=== Work required ===
Extract word for word the lines from the one containing "Given: Tap the add contacts person icon" through the one containing "Looking at the screenshot, I should [49, 84].", including both. Leave the pictures out of your answer.

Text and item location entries
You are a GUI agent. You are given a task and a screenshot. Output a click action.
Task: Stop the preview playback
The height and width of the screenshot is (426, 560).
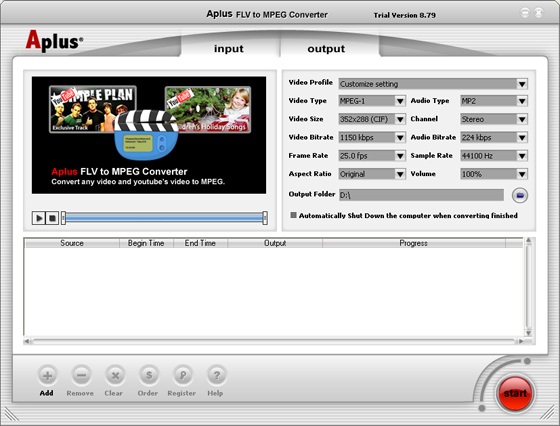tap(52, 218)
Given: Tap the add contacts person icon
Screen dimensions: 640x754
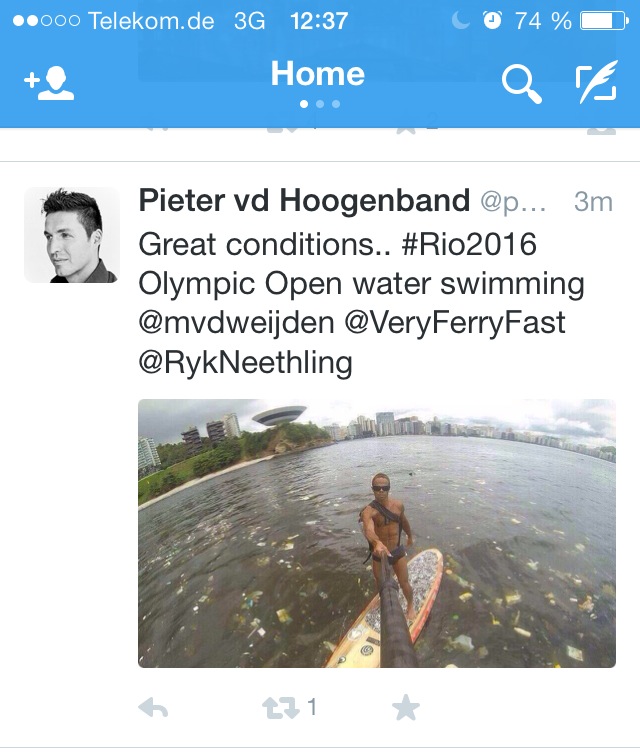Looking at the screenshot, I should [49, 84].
* * *
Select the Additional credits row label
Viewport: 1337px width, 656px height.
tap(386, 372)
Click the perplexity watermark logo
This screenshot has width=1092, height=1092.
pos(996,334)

=== Answer to the problem ===
Given: Tap the add contacts person icon
Screen dimensions: 640x754
Looking at the screenshot, I should [49, 84].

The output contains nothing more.